Weird Wildlife Wednesday: lol... butts
Meet the Pigbutt Worm
Species: C. pugaporcinus
It’s called the pigbutt worm, or the flying buttocks because…I shouldn’t have to explain it. The latin name Chaeopterous pugaporcinus roughly translates to “Chaetopterid worm that looks like the rump of a pig.”
C. pugaporcinus is found drifting 1km below the ocean surface. Monterey Bay Aquarium Research Institute (MBARI) marine biologists Karen Osborn and Greg Rouse discovered this creature and published their findings in 2007. These worms are unlike any other known adult worms, though they do share common characteristics with larvae of worms of the genus Chaaetopterus. While helpful for classification, this similarity yields more questions than answers as the worms are more than twice as large as any other chaetopterid larvae and also lack typical larval body parts. Adult chaetopterid worms however, have segmented bodies and live attached to the sea floor by a series of tubes. This worm instead floats along with an inflated middle section catch , surrounded by a cloud of mucus, presumably used to catch “marine snow,” or bits of dead organisms and fecal matter from fauna of shallower waters. Gross.

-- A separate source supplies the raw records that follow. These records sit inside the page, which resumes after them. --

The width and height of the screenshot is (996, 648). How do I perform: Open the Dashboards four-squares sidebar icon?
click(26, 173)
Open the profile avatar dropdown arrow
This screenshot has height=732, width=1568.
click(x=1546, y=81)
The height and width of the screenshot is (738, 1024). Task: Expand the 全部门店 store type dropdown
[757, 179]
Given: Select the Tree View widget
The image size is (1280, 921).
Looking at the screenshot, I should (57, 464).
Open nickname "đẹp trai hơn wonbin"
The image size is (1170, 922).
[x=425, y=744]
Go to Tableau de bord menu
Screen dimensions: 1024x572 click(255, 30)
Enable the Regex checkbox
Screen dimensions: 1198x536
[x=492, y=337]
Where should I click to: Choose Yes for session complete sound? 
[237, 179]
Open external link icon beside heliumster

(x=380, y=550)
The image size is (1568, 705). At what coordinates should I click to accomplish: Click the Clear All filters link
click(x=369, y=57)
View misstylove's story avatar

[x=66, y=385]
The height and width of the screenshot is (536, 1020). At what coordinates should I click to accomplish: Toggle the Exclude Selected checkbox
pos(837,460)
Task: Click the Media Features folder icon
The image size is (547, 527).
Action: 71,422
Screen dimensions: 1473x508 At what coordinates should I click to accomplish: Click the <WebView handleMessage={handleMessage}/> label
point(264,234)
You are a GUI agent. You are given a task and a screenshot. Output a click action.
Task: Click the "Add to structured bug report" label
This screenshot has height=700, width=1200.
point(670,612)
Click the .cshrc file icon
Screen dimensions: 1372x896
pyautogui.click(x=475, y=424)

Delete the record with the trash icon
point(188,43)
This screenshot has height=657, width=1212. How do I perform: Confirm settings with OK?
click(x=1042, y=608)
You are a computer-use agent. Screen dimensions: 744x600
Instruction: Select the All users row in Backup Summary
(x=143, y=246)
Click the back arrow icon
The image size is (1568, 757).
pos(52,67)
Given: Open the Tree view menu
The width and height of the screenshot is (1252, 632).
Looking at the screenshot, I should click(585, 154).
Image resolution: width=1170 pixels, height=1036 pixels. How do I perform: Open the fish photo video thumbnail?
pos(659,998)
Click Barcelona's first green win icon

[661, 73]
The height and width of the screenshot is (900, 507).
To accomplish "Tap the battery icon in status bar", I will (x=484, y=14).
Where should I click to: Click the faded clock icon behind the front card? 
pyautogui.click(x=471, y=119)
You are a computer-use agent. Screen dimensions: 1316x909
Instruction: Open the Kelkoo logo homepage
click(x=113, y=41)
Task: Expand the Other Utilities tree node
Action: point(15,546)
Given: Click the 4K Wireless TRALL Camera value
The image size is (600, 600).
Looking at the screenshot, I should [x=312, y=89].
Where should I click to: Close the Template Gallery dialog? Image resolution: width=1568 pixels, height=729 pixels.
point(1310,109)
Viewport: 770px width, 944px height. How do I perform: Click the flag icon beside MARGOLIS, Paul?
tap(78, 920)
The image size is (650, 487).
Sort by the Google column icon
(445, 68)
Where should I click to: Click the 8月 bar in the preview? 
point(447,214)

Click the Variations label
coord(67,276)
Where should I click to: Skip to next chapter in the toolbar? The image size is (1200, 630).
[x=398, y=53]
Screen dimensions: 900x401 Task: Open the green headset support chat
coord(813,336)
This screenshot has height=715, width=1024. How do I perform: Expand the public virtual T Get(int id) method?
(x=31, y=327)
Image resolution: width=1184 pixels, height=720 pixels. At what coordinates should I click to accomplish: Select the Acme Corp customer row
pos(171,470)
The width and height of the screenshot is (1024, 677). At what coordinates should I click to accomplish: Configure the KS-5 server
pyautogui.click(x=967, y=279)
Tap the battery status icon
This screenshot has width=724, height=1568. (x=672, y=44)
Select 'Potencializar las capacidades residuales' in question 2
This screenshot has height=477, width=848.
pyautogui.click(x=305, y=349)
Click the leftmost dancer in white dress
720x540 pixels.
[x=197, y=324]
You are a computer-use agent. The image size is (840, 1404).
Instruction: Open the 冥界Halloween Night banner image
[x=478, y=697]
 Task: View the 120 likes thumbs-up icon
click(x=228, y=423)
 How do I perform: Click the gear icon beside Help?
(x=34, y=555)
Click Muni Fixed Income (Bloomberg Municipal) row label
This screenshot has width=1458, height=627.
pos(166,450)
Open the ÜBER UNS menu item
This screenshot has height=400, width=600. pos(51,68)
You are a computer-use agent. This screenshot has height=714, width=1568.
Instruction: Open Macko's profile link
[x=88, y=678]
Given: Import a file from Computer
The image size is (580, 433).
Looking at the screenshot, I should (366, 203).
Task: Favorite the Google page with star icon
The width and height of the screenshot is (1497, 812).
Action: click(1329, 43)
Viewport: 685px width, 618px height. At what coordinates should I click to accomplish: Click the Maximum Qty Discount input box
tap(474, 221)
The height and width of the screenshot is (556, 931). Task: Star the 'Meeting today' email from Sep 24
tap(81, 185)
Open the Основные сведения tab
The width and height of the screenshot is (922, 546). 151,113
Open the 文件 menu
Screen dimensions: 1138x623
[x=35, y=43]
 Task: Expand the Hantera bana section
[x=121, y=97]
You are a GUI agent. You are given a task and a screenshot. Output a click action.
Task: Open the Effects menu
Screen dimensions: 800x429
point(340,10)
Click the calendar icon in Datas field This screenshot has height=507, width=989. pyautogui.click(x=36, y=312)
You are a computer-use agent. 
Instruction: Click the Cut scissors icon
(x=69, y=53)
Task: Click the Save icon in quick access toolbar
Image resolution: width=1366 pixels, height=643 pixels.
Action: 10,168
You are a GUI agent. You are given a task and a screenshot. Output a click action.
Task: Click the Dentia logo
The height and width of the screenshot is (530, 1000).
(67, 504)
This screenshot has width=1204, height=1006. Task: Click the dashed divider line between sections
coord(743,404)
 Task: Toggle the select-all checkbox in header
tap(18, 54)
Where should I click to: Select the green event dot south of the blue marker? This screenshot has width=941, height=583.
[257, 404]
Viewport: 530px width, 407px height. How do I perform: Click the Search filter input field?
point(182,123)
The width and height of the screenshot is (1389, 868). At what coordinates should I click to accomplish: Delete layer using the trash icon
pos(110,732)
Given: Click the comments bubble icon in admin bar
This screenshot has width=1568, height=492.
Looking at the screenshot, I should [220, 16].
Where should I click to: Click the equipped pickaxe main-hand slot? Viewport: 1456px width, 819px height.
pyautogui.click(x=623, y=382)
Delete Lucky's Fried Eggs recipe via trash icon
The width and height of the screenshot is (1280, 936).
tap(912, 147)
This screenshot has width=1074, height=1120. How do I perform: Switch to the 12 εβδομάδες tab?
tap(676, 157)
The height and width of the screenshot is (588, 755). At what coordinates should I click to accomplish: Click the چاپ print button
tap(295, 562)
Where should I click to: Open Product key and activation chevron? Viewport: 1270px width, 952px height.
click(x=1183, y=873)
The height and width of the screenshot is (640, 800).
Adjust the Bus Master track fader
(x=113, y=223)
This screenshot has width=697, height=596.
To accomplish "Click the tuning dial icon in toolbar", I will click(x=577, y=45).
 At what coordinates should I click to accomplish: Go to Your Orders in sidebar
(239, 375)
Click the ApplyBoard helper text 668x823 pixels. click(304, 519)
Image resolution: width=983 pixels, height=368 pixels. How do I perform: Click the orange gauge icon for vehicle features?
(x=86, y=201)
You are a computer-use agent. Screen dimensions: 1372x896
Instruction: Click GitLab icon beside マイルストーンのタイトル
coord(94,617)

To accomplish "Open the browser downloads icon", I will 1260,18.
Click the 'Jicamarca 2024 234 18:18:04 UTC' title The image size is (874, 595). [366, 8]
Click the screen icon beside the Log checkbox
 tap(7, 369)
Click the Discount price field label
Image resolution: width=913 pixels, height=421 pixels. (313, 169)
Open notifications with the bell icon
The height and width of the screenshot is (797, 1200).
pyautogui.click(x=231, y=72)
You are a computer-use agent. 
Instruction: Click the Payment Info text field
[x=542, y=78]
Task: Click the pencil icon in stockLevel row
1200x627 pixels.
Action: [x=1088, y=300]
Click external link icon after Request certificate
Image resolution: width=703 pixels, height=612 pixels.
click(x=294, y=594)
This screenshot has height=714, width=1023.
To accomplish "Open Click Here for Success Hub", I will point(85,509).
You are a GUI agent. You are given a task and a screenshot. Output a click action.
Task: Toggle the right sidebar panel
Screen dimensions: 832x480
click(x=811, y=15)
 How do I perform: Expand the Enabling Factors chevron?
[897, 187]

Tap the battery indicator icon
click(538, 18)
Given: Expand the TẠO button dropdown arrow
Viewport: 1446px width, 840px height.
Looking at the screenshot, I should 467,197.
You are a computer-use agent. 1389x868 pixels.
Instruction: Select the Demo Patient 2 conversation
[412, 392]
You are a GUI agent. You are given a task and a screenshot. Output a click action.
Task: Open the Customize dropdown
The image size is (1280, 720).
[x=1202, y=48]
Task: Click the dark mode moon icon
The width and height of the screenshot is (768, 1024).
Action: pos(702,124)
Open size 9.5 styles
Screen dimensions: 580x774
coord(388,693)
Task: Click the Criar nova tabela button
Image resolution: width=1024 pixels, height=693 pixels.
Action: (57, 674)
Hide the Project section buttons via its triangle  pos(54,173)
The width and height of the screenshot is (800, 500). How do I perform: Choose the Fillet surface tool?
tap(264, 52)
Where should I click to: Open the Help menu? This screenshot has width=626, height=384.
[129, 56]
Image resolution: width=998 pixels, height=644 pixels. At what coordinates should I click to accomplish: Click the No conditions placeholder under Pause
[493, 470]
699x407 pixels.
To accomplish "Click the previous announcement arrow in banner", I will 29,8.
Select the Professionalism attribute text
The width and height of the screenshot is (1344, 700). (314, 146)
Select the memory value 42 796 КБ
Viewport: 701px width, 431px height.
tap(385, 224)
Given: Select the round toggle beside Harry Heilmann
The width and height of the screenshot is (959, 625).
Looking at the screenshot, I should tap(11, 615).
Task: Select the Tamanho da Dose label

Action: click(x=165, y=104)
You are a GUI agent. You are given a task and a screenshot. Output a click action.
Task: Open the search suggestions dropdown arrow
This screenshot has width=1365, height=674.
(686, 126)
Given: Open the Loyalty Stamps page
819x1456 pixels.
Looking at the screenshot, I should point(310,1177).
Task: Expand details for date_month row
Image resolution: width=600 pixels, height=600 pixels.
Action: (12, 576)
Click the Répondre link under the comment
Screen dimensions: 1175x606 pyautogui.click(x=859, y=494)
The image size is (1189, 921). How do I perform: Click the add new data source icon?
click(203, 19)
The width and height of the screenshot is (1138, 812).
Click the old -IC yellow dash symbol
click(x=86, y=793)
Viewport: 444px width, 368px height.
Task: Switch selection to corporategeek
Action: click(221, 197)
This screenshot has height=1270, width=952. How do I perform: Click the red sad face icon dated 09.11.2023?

In the absence of sex organs, eggs or sperm, the researchers have not been able to determine whether the specimens pictured are larvae or adult worms. One theory they developed was that this larvae was swept off the continental shelf and therefore unable to settle to the bottom of the ocean which led to this strange development. To test this, the researchers placed a captured specimen in an aquarium lined with deep-sea floor rocks and sediment. The worm showed no interest in the bottom of the tank and continued to drift.
An alternate theory is that this worm is in the middle of a dramatic evolutionary change as it abandons on the sea floor for a new life floating below the oxygen minimum zone.